La donazione, avvenuta su disposizione della Procura della Repubblica di Lecce, ha interessato circa 2.500 capi di abbigliamento e oltre 1.000 giocattoli. Gli articoli, sequestrati durante le attività economiche della compagnia di Gallipoli e del gruppo di Lecce, sono stati accuratamente selezionati e controllati per garantire la conformità alle normative vigenti.
Un aiuto concreto per chi ne ha più bisogno
L’operazione ha un duplice scopo: supportare le famiglie salentine in condizioni di disagio economico e regalare un momento di gioia ai bambini ricoverati. Gli abiti sono stati consegnati alla Caritas diocesana di Nardò-Gallipoli, che da anni si impegna a sostenere la comunità ecclesiale locale attraverso azioni di carità. La direttrice dell’organizzazione ha espresso grande gratitudine verso i finanzieri, sottolineando l’importanza di tali donazioni nel periodo natalizio.

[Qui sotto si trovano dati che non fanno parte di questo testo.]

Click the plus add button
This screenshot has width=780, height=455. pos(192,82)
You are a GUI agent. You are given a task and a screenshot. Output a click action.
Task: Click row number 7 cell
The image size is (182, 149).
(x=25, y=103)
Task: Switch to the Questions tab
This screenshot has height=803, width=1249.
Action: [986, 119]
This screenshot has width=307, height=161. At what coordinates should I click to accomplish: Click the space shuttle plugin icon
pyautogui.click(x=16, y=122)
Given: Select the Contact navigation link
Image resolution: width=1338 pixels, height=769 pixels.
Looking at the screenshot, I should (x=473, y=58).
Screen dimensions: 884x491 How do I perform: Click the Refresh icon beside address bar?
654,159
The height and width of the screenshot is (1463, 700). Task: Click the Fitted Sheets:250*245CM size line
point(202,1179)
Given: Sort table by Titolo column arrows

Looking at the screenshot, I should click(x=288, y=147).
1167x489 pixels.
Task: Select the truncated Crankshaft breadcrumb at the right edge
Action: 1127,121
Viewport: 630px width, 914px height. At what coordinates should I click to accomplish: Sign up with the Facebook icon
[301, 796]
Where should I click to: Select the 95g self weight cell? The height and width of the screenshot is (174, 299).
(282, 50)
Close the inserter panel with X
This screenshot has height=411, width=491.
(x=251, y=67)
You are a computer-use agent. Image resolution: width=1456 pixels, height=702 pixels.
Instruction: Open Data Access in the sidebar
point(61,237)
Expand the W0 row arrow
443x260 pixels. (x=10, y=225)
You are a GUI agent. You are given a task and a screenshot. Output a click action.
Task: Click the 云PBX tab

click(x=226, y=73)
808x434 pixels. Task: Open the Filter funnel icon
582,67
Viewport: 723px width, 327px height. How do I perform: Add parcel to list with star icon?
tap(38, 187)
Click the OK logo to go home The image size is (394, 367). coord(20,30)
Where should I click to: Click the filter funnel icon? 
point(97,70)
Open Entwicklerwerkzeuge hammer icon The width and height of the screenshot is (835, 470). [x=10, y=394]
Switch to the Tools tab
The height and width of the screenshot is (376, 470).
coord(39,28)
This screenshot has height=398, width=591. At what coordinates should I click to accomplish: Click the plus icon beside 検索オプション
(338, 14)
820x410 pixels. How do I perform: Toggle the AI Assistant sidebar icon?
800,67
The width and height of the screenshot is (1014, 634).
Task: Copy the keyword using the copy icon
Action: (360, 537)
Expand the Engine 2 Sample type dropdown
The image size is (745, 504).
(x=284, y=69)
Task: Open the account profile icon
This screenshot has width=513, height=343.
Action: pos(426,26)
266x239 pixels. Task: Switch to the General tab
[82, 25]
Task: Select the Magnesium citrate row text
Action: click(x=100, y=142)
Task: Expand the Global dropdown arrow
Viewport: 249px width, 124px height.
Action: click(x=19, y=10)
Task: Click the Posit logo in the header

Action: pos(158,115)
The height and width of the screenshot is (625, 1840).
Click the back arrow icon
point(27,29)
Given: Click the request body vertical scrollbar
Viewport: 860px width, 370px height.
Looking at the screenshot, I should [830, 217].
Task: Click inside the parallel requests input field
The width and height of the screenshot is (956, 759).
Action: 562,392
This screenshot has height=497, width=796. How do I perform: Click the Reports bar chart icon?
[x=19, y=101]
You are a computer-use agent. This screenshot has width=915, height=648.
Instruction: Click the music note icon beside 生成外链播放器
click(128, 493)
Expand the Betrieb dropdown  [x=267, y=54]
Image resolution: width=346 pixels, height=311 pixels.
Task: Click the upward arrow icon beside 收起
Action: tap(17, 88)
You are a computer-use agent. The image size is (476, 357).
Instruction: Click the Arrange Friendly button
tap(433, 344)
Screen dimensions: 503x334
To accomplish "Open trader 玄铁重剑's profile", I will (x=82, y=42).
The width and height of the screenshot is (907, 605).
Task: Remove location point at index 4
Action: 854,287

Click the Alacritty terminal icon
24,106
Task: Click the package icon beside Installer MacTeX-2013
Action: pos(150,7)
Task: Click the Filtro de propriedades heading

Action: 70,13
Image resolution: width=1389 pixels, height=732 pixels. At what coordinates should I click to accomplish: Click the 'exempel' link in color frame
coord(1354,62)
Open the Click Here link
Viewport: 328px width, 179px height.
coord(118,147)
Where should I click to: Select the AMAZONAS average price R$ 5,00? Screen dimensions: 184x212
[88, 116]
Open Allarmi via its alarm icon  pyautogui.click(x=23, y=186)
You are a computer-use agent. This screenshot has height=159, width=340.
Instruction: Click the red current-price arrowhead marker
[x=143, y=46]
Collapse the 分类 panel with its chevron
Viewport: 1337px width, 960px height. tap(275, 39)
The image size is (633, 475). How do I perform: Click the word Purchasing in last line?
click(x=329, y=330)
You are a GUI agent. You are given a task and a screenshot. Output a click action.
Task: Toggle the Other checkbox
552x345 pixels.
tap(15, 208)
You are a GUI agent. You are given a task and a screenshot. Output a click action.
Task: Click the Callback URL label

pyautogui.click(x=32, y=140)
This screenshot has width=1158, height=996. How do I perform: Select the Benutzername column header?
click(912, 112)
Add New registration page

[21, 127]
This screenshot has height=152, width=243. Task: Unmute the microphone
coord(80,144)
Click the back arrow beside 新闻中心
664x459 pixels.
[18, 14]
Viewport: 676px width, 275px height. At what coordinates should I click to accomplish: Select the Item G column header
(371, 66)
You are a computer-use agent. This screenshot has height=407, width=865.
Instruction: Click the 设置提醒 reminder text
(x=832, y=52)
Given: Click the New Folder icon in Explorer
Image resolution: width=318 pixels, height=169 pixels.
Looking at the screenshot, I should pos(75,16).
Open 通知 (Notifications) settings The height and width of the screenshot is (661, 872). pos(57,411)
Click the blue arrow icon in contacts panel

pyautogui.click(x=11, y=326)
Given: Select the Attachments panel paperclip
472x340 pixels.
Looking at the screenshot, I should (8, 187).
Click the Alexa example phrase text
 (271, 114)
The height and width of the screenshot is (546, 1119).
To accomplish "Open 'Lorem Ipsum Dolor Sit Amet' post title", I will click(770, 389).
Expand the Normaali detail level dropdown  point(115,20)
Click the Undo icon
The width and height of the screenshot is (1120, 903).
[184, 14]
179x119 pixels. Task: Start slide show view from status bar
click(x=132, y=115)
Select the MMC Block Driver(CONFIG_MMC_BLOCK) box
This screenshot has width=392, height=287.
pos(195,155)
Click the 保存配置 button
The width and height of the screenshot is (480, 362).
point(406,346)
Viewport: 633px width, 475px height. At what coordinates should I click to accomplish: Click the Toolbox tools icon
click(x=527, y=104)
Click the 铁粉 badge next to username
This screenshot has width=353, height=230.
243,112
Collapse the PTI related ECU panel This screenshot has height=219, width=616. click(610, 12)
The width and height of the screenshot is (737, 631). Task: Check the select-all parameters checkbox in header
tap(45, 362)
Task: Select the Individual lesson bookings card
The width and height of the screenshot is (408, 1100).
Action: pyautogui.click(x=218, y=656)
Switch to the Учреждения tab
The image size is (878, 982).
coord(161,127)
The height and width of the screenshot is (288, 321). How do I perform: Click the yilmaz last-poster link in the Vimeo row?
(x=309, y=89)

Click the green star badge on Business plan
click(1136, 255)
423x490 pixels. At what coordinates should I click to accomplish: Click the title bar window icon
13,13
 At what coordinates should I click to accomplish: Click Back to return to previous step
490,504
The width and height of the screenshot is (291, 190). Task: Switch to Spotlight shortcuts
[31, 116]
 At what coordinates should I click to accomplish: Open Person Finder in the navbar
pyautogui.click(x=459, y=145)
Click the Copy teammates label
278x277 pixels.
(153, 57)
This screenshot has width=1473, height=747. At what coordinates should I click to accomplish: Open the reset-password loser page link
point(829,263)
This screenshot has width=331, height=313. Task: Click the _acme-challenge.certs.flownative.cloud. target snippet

I giocattoli, invece, hanno trovato una nuova casa nel reparto pediatrico dell’ospedale “Vito Fazzi” di Lecce. Qui, l’iniziativa è stata accolta con entusiasmo sia dallo staff medico che dai cappellani del presidio ospedaliero, don Gianni Mattia e don Angelo Rizzo, che hanno ringraziato le fiamme gialle per il loro contributo. L’intervento ha permesso di alleviare la sofferenza dei piccoli pazienti, offrendo un momento di serenità e felicità.
Collaborazione tra istituzioni e comunità
Durante la consegna dei giocattoli, erano presenti Lucia Russo, membro del team di chirurgia pediatrica, e Flavia Indrio, responsabile dell’Unità operativa complessa di Pediatria. Entrambi hanno evidenziato quanto gesti simili possano avere un impatto positivo sul benessere dei bambini e delle loro famiglie, soprattutto in un momento delicato come il Natale.
Questa iniziativa sottolinea l’importanza della collaborazione tra istituzioni e organizzazioni locali per sostenere le persone in difficoltà. Trasformare beni confiscati in risorse per il bene comune è un esempio virtuoso di come affrontare problematiche sociali in modo costruttivo e solidale.